Is business VoIP system HIPAA compliant?

All healthcare providers in the United States know the importance of HIPAA and how crucial it is to both the provider’s and patient’s welfare that the healthcare provider is HIPAA compliant. This includes IT / Telecommunications companies, health insurance companies, and all businesses associates.

What is HIPAA?

HIPAA stands for Health Insurance Portability and Accountability Act. It ensures the privacy and confidentiality of all patient records. It also helps to control administrative costs and makes health insurance easier to afford and maintain.

What is VoIP?

VoIP stands for Voice over Internet Protocol and is the method of using the Internet to make calls, over a Wi-Fi, 3G or cellular connection. Data is transmitted over the Internet, not a conventional phone line. Analog audio signals are converted into digital data.

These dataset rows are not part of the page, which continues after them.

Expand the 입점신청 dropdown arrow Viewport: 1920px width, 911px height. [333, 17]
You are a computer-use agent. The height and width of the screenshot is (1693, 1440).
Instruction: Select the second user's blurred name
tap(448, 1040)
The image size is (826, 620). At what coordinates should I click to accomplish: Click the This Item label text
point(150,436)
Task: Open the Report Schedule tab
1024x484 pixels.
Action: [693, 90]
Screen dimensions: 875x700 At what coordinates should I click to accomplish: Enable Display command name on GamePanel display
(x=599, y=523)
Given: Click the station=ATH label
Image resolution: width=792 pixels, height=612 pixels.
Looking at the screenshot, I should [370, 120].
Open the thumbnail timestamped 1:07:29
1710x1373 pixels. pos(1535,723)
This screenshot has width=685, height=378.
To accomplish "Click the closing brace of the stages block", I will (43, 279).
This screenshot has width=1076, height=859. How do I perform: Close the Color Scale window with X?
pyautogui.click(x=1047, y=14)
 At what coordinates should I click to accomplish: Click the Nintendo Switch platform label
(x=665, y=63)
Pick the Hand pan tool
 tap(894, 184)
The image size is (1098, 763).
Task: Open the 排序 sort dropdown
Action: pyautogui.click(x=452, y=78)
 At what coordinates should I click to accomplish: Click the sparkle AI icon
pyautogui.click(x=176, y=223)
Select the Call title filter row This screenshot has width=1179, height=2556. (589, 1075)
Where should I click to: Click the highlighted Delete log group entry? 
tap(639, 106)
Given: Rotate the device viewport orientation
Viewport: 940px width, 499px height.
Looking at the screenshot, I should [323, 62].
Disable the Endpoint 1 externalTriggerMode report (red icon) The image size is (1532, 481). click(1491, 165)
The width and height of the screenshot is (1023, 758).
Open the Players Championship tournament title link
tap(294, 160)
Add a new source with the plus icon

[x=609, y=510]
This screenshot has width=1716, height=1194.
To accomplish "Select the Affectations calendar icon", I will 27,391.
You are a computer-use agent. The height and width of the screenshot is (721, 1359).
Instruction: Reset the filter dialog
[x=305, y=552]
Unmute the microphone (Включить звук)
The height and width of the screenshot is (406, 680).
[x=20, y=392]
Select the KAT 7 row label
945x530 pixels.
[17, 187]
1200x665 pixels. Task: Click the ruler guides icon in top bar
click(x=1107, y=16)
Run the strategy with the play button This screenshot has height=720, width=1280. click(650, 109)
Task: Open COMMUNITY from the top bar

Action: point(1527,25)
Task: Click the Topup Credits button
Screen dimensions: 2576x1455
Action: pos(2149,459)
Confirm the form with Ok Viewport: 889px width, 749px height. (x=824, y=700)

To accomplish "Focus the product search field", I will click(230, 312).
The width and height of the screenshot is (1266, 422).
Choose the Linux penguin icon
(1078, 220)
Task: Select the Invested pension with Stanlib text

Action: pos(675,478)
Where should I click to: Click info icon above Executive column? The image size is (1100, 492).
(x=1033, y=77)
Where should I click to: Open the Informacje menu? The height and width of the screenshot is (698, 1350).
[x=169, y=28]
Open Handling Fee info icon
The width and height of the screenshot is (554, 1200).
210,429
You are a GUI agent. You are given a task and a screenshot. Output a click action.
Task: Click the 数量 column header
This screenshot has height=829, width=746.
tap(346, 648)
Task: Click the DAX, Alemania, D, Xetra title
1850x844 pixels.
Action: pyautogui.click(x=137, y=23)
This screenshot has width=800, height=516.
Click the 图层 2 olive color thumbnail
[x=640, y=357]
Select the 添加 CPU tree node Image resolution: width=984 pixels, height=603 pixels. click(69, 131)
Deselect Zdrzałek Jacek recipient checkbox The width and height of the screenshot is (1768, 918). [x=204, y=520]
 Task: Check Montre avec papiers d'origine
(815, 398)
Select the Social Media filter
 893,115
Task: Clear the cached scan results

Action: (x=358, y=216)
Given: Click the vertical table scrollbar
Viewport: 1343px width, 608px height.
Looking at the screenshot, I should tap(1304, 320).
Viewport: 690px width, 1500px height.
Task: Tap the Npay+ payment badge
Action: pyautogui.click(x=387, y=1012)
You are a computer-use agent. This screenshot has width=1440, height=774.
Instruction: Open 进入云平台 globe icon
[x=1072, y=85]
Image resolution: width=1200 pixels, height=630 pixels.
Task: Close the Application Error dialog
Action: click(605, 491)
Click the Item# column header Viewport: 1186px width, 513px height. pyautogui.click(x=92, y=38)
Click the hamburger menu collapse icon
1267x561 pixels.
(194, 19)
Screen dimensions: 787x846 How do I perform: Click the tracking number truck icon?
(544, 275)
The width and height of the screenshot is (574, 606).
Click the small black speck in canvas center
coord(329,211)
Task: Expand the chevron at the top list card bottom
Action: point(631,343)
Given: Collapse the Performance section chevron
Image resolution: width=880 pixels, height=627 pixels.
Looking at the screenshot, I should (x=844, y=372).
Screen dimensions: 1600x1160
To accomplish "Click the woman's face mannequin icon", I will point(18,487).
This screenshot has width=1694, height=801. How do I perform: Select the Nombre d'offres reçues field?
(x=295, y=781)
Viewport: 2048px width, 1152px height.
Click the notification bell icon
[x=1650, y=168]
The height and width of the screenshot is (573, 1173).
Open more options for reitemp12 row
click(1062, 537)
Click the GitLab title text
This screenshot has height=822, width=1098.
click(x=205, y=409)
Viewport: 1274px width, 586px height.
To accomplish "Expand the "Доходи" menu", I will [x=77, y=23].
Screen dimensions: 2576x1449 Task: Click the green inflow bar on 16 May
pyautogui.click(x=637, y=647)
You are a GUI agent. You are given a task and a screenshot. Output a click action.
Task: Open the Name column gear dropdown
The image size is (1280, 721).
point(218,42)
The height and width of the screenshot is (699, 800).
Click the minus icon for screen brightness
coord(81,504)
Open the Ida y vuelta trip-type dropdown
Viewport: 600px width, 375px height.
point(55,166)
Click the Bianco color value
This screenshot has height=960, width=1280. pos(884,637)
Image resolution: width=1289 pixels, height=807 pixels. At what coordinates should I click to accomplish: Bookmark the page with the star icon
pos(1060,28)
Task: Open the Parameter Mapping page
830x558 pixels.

Why is it important for VoIP services to be HIPAA compliant?

An increasing number of clinics and hospitals are turning over to VoIP telephony to handle their patient issues. While HIPAA regulations are regularly updated, an important section states that, “Certain transmissions, including paper, via facsimile, and voice, via telephone, are not considered to be transmissions via electronic media, because the information being exchanged did not exist in electronic form before the transmission.” So why, you might rightfully ask, does VoIP services need to be HIPAA compliant?

The reason is that VoIP is now not only about voice calls anymore. With VoIP and the latest in telecommunications technology, people leave voice messages, call recordings, etc., which may contain health information that needs to be protected. This data is stored and recorded in computers, which means that the voice messages are converted into electronic data. So VoIP automatically becomes subject to HIPAA compliance.

With faxes being transmitted to emails nowadays, VoIP providers also have to take into account that facsimile data is being converted into electronic data that is being stored over longer periods of time. So while the good old fashioned faxes and telephone calls would not need to be HIPAA compliant, in today’s world of VoIP technology, they would come under HIPAA scrutiny because faxes and voices are being converted into data and stored for long periods of time, giving rise to concerns about security and confidentiality of sensitive patient healthcare records and data. This is ePHI, or electronic Protected Health Information.

What are the features that HIPAA compliant VoIP services need to have?

• The phones have to be authenticated with a certificate which gives the phone a “unique user ID”.
• Data must be encrypted.
• Access controls must be in place so that different categories of users can use the system.
• Logs should be maintained of all call data.
• A HIPAA Business Associate Agreement must be offered by a cloud-based VoIP service provider.

It is a requirement to obtain services from VoIP providers that are HIPAA compliant for the privacy and confidentiality of your patients and customers.